Nowadays, when you want to get the image you want, you have to try a large number of interpretation questions and choose the result that is closest to the image you want the most. You may have heard of “Immediate Engineering” and this is the name of the process. It takes a lot of time and there is no guarantee that it will produce the image you want.

Also Read :  The Carol Exercise Bike Uses AI to Improve Your Workouts

So now we know we have a problem with the text-to-image model. But we are not here to talk about problems, are we? I would like to introduce you ReCOCustomizing text templates to images enables you to create precisely controlled output images.

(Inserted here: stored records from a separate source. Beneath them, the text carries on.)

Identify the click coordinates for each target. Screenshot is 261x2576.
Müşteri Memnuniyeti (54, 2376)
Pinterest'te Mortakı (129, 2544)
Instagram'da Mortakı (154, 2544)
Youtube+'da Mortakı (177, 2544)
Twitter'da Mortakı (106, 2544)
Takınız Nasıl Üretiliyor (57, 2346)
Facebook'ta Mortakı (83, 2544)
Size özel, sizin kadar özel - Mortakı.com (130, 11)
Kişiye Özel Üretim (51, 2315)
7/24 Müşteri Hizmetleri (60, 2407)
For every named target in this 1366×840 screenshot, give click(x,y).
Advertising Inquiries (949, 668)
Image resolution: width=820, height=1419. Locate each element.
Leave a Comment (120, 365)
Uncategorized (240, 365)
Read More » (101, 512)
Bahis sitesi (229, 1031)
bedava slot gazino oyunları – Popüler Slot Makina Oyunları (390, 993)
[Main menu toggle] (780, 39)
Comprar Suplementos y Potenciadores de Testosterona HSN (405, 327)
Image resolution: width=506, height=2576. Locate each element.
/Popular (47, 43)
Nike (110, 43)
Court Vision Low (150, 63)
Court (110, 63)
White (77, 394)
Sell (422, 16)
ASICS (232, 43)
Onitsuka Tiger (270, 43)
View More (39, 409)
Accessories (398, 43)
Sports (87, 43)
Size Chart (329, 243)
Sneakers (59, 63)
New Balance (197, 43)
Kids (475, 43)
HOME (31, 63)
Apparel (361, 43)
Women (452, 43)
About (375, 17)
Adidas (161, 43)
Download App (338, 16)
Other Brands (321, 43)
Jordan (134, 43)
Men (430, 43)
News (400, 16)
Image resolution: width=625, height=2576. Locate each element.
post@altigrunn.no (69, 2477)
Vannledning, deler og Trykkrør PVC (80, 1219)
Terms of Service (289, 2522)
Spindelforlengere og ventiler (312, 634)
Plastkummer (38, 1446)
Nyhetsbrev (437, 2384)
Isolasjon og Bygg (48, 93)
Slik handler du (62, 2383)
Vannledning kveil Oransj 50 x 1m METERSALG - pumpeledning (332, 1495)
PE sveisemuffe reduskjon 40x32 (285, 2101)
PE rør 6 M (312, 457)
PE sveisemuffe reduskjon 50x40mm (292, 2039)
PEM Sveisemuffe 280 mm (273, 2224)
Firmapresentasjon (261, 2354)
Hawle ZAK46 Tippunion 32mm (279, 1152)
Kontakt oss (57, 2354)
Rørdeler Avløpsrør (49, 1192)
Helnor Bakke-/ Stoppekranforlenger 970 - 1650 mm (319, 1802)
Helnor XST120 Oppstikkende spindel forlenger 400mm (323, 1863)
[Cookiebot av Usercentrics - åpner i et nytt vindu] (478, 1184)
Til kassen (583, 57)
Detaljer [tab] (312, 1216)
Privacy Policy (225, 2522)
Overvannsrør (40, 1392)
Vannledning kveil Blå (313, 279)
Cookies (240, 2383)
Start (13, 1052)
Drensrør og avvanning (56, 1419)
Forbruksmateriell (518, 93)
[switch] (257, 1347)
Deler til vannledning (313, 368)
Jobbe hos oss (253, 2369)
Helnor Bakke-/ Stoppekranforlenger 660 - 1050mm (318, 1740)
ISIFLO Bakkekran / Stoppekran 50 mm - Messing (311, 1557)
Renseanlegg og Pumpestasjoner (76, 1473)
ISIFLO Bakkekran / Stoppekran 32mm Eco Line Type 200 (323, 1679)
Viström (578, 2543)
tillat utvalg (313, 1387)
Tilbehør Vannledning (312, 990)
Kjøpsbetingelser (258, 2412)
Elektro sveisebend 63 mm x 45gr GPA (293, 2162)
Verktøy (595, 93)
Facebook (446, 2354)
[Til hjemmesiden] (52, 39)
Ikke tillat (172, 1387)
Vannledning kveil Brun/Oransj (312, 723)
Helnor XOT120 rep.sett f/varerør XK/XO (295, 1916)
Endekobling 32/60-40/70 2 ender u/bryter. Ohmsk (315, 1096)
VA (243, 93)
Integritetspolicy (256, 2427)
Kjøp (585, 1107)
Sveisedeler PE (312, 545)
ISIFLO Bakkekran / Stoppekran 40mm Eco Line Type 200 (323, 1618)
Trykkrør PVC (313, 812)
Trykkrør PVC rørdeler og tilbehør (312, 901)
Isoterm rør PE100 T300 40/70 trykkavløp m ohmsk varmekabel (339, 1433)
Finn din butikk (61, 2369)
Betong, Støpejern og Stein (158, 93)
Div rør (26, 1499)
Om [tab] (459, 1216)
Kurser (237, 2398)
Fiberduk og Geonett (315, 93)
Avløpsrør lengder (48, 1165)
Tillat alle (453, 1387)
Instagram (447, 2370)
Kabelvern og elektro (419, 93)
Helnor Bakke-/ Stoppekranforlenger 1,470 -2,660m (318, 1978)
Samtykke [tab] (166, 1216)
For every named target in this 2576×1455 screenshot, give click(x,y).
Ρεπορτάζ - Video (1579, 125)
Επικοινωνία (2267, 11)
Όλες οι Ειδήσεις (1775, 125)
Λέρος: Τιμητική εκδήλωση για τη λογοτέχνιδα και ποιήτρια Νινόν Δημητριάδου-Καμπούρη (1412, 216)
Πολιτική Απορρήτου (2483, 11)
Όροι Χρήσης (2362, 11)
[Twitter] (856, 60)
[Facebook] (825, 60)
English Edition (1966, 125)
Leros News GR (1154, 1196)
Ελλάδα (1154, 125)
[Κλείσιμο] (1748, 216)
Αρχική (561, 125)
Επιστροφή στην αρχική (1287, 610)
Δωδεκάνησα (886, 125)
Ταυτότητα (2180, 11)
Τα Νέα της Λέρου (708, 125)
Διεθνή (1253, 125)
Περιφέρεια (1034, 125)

The text-to-image model that manages the area is closely related to a layout problem to the image. These models take the box labeled as an input and create the desired image. However, despite their successful site management results, their limited tag dictionary makes it difficult for them to figure out how to enter text freely.

Instead of following a layout approach to images that model text and objects separately, ReCO combines these two input conditions and models them together. They call this approach “text-to-image, regionally controlled” issues. This way the two text input conditions and the area are seamlessly integrated.

Also Read :  Singapore’s 15 fastest-growing jobs for 2023, according to LinkedIn

ReCO is an extension of a text template to an existing image. It allows pre-trained models to understand the inputs of the coordinates of space. The core idea is to introduce an additional set of input position signals to indicate space location. These location markers are embedded in the image by dividing it into equal-sized areas. Each symbol can then be embedded in the nearest area.

ReCO location tokens provide an accurate specification of the open area description on any surface of the image, creating a useful new text input interface with site management.

Please check Paper. All credit for this research goes to researchers on this project. Do not forget to join us Our Reddit page. And Channels are inconsistent.Where we share the latest AI research information, cool AI projects and more.

Ekrem Çetinkaya received his B.Sc. In 2018 and M.Sc. In 2019 from Ozyegin University, Istanbul, Türkiye. He wrote M.Sc. Thesis on image rejection using deep convolutional networks. He is currently pursuing a PhD. Graduated from Klagenfurt University, Austria and worked as a researcher on the ATHENA project. His research interests include in-depth study of computer vision and multimedia networks.


Leave a Reply

Your email address will not be published.